*Given request:* Put each line of the material below into a JSON list of strings, one string per line, and leave out any blank lines.

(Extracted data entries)
>> start
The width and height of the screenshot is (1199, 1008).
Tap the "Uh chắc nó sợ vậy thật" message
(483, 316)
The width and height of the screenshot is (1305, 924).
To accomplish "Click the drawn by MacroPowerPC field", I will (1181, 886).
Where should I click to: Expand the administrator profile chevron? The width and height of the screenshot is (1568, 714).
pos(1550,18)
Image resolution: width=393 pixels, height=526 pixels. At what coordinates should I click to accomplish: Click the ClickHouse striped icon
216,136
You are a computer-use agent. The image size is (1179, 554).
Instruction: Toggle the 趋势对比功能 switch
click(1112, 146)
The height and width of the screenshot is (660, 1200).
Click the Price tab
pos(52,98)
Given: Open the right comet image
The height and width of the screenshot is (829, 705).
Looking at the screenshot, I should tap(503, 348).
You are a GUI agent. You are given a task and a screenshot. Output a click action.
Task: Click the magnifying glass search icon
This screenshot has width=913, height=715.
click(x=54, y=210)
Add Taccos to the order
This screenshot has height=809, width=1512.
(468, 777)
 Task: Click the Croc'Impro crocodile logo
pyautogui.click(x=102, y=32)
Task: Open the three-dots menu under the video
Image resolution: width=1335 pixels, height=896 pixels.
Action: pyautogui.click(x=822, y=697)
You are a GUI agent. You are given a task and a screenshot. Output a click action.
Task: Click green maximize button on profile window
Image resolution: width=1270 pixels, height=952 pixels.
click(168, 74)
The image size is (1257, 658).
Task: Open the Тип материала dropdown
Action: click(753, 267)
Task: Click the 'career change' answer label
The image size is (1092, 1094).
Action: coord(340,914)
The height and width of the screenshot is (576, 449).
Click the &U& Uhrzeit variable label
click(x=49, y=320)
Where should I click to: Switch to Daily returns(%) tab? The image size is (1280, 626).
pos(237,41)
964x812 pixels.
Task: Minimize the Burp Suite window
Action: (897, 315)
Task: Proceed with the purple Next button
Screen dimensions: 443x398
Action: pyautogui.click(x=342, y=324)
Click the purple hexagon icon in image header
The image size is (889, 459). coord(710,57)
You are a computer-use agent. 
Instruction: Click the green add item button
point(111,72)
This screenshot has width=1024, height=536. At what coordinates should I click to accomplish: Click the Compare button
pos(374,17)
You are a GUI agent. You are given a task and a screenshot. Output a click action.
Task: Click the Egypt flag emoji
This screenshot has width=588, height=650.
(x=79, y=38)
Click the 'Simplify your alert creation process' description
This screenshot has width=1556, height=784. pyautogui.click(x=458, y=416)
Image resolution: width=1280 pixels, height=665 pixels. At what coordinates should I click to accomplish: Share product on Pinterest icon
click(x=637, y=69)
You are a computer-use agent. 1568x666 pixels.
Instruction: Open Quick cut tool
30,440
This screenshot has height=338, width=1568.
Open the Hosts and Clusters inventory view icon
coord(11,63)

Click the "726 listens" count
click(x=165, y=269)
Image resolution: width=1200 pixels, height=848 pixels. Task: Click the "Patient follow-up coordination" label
>> end
*Exercise answer:*
[
  "The width and height of the screenshot is (1199, 1008).",
  "Tap the \"Uh chắc nó sợ vậy thật\" message",
  "(483, 316)",
  "The width and height of the screenshot is (1305, 924).",
  "To accomplish \"Click the drawn by MacroPowerPC field\", I will (1181, 886).",
  "Where should I click to: Expand the administrator profile chevron? The width and height of the screenshot is (1568, 714).",
  "pos(1550,18)",
  "Image resolution: width=393 pixels, height=526 pixels. At what coordinates should I click to accomplish: Click the ClickHouse striped icon",
  "216,136",
  "You are a computer-use agent. The image size is (1179, 554).",
  "Instruction: Toggle the 趋势对比功能 switch",
  "click(1112, 146)",
  "The height and width of the screenshot is (660, 1200).",
  "Click the Price tab",
  "pos(52,98)",
  "Given: Open the right comet image",
  "The height and width of the screenshot is (829, 705).",
  "Looking at the screenshot, I should tap(503, 348).",
  "You are a GUI agent. You are given a task and a screenshot. Output a click action.",
  "Task: Click the magnifying glass search icon",
  "This screenshot has width=913, height=715.",
  "click(x=54, y=210)",
  "Add Taccos to the order",
  "This screenshot has height=809, width=1512.",
  "(468, 777)",
  " Task: Click the Croc'Impro crocodile logo",
  "pyautogui.click(x=102, y=32)",
  "Task: Open the three-dots menu under the video",
  "Image resolution: width=1335 pixels, height=896 pixels.",
  "Action: pyautogui.click(x=822, y=697)",
  "You are a GUI agent. You are given a task and a screenshot. Output a click action.",
  "Task: Click green maximize button on profile window",
  "Image resolution: width=1270 pixels, height=952 pixels.",
  "click(168, 74)",
  "The image size is (1257, 658).",
  "Task: Open the Тип материала dropdown",
  "Action: click(753, 267)",
  "Task: Click the 'career change' answer label",
  "The image size is (1092, 1094).",
  "Action: coord(340,914)",
  "The height and width of the screenshot is (576, 449).",
  "Click the &U& Uhrzeit variable label",
  "click(x=49, y=320)",
  "Where should I click to: Switch to Daily returns(%) tab? The image size is (1280, 626).",
  "pos(237,41)",
  "964x812 pixels.",
  "Task: Minimize the Burp Suite window",
  "Action: (897, 315)",
  "Task: Proceed with the purple Next button",
  "Screen dimensions: 443x398",
  "Action: pyautogui.click(x=342, y=324)",
  "Click the purple hexagon icon in image header",
  "The image size is (889, 459). coord(710,57)",
  "You are a computer-use agent. ",
  "Instruction: Click the green add item button",
  "point(111,72)",
  "This screenshot has width=1024, height=536. At what coordinates should I click to accomplish: Click the Compare button",
  "pos(374,17)",
  "You are a GUI agent. You are given a task and a screenshot. Output a click action.",
  "Task: Click the Egypt flag emoji",
  "This screenshot has width=588, height=650.",
  "(x=79, y=38)",
  "Click the 'Simplify your alert creation process' description",
  "This screenshot has width=1556, height=784. pyautogui.click(x=458, y=416)",
  "Image resolution: width=1280 pixels, height=665 pixels. At what coordinates should I click to accomplish: Share product on Pinterest icon",
  "click(x=637, y=69)",
  "You are a computer-use agent. 1568x666 pixels.",
  "Instruction: Open Quick cut tool",
  "30,440",
  "This screenshot has height=338, width=1568.",
  "Open the Hosts and Clusters inventory view icon",
  "coord(11,63)",
  "Click the \"726 listens\" count",
  "click(x=165, y=269)",
  "Image resolution: width=1200 pixels, height=848 pixels. Task: Click the \"Patient follow-up coordination\" label"
]